Here, we ask if a key that was not added to the filter is a member. Since the two 1 bits of the key are also set in the filter bit array, the filter can only say perhaps.

Even though the filter can not conclusively say a key is part of the collection, the Bloom filter is still very useful as a way to reduce the amount of work a system must perform when given a random set of keys. Take for instance a search engine that can preprocess the searchable material and generate bit patterns of all the material. The work performed by the search engine is now reduced by some amount due to the ability to definitively state that some queries will not return a value.

For a past project, my team used a Bloom filter to be able to quickly determine if there was any value in downloading an encrypted and compressed log file for search processing. Since downloading, decrypting, and uncompressing a log file are all expensive operations, anything that we could do to reduce their occurrence would be a big win.

The keys of the Bloom filter were SHA hashes of user IDs, and the hashing of each key resulted in 2 bits of information (out of a table size of N bits). As the cloud service generated log entries it also added the user ID hash to a bloom filter. When the service closed, compressed, encrypted, and saved the log on Azure, it also saved the bit array of the Bloom filter as metadata of the log blob.

Python BloomFilter

Below is the BloomFilter class I wrote for our log query operation. It takes in a list of byte values which will be used as the source for a bitarray object (little-endian). It also accepts a count of the number of hashes (bits) a key has.

from bitarray import bitarray
import Logger

class BloomFilter(object):
    '''Implementation of a read-only Bloom filter. Takes binary values from an Azure table entity.
    '''
    def __init__(self, rawBytes, hashCount):
        '''Initialize our bitarray that returns true/false for indices from hash values
        
        rawBytes -- binary values from Azure entity that represents the Bloom Filter recording
        hashCount -- value from Azure entity that defines how many bits a key has
        '''
        gLog.begin(len(rawBytes), hashCount)
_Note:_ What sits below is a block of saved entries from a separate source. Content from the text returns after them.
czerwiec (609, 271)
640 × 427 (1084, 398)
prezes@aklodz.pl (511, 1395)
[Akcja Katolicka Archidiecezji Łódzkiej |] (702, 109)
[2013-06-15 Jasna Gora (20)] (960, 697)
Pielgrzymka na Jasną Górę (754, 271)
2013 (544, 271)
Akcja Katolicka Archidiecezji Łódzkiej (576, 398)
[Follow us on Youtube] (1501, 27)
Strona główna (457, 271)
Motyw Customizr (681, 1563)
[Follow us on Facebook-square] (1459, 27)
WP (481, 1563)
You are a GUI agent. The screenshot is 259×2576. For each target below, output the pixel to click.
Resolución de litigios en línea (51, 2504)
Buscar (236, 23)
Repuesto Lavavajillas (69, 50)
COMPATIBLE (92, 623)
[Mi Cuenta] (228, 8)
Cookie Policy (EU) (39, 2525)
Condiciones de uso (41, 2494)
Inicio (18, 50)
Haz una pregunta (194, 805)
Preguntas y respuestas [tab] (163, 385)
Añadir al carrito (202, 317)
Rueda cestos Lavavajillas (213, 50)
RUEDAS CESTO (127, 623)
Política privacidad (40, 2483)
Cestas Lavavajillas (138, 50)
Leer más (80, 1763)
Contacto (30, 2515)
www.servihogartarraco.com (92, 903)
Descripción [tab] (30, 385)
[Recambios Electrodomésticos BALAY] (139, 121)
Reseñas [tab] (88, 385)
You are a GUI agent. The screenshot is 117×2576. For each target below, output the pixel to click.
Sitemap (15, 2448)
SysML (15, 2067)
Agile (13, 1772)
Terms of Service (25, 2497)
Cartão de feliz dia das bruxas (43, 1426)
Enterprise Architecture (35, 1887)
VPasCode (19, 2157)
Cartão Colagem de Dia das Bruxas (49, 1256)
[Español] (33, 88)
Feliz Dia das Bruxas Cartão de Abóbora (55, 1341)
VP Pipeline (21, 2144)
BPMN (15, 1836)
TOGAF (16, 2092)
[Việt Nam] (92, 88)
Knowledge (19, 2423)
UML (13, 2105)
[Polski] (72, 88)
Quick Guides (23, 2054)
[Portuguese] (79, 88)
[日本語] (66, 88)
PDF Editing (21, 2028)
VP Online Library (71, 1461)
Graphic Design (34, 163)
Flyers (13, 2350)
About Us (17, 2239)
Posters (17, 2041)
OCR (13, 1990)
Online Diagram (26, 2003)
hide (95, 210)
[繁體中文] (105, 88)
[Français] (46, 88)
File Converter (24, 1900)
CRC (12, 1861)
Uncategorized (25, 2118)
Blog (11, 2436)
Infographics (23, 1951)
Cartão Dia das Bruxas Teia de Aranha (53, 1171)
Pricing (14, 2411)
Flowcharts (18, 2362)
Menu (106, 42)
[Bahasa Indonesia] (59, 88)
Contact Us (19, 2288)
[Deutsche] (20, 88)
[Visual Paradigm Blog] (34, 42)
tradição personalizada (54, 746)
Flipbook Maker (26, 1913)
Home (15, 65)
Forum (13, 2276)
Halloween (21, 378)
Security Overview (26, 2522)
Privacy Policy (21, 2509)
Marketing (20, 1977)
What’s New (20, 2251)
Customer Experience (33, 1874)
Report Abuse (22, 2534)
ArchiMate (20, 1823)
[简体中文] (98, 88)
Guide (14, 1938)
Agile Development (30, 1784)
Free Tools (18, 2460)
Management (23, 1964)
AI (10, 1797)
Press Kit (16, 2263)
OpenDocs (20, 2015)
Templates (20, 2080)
        # Initialize bit array from raw bytes
        self.bits = bitarray(endian = 'little')
        self.bits.frombytes(rawBytes)

        self.size = self.bits.length()
        self.hashCount = hashCount
        gLog.end()

    def contains(self, hashInit):
        '''Determine if a given user ID hash pair is found in the filter. Implementation follows that of the C# 
        code in the cloud service.

        hashInit -- the starting hash pair

        Returns True if the object represented by the hashInit is most likely in the filter (there can be false
        positives)
        '''
        gLog.begin(hashInit)

        # Convert to indices into the table
        h1, h2 = [h % self.size for h in hashInit]

        # Check N times with different hashes to see if the Skype ID is found. There are false positives, but no
        # false negatives.
        for index in range(self.hashCount):
            gLog.debug('h1:', h1, 'h2:', h2)
            if self.bits[h1] == False:
                gLog.end(False)
                return False
            # Generate a new, unique hash pair
            h1 = (h1 + h2) % self.size
            h2 = (h2 + index) % self.size
        gLog.end(True)
        return True

The contains method checks to see if the filter might contain a given value. The sole parameter is a 2-tuple of integer values which represent a hash of the user ID. The routine then iterates the required number of times to generate all of the bits for the key. However, if a bit does not exist in the filter’s bit array, the method stops and returns false.

Additional bits come from adding previous bit positions plus an incremental offset. If the original 2-tuple values are randomly distributed for user IDs, then the resulting bits should be as well.

The above class does not offer a way to update the filter’s bit array, but adding such a feature would be trivial to implement using the code in the contains method.